World J Orthop. Mar 18, 2026; 17(3): 116878
Published online Mar 18, 2026. doi: 10.5312/wjo.v17.i3.116878
Does the application of intrawound and prolonged systemic antibiotics decrease spine postoperative surgical site infection?
Connor Burke, Christopher Jackson, Rachel Michael, Hossein Elgafy
Hossein Elgafy, Rachel Michael, Christopher Jackson, Connor Burke, Department of Orthopedics, University of Toledo Medical Center, Toledo, OH 43614-5807, United States
Author contributions: All the authors contributed to outlining the manuscript, gathering the data, and writing the manuscript.
Conflict-of-interest statement: All the authors report no relevant conflicts of interest for this article.
Corresponding author: Hossein Elgafy, Department of Orthopedics, University of Toledo Medical Center, 3065 Arlington Avenue, Toledo, OH 43614-5807, United States. hossein.elgafy@utoledo.edu
Received: November 24, 2025
Revised: December 11, 2025
Accepted: January 15, 2026
Published online: March 18, 2026
Processing time: 113 Days and 13.3 Hours
Core Tip

Core Tip: Postoperative spine surgery wound infection has been reported up to 10.9%. Several factors have been identified as risk factors for surgical site infection.
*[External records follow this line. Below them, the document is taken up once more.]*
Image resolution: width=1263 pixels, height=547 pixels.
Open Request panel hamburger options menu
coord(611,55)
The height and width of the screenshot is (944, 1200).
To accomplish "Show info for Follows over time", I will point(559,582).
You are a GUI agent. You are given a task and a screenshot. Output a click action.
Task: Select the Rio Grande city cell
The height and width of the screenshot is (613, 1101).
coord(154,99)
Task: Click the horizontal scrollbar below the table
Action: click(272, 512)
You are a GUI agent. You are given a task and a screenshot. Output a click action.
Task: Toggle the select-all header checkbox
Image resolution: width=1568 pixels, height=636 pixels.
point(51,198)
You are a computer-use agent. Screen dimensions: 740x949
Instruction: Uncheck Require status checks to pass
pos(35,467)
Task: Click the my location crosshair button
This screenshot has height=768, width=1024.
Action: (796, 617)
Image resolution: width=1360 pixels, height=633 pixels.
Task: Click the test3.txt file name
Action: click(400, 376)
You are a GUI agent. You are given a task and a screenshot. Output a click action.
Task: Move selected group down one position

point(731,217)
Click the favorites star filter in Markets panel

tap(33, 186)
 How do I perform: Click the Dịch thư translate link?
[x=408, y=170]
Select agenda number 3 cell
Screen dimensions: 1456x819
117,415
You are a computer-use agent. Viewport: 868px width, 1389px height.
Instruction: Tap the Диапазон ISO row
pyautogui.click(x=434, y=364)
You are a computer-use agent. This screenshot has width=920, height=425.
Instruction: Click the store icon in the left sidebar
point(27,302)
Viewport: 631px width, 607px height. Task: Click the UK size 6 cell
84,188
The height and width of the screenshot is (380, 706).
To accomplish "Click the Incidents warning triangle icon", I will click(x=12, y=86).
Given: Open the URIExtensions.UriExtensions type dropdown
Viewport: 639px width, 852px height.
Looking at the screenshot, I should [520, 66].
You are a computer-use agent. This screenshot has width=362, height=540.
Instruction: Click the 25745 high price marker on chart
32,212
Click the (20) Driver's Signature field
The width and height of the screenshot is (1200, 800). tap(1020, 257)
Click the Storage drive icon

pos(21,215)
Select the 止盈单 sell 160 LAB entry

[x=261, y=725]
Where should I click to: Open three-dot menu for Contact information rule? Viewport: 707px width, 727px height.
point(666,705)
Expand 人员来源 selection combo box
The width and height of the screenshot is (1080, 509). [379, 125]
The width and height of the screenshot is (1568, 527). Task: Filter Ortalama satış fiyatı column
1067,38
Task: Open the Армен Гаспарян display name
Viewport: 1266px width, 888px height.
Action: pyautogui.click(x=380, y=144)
Staphylococcus aureus is the most commonly isolated bacterium. A new biomarker, presepsin, has been recently investigated as a possible indicator of infection, and an elevated level (> 300 pg/mL) could be used as a sign of surgical site infection. Using local as well as prolonged postoperative systemic antibiotics is recommended in certain groups of patients who have a higher risk of surgical site infection.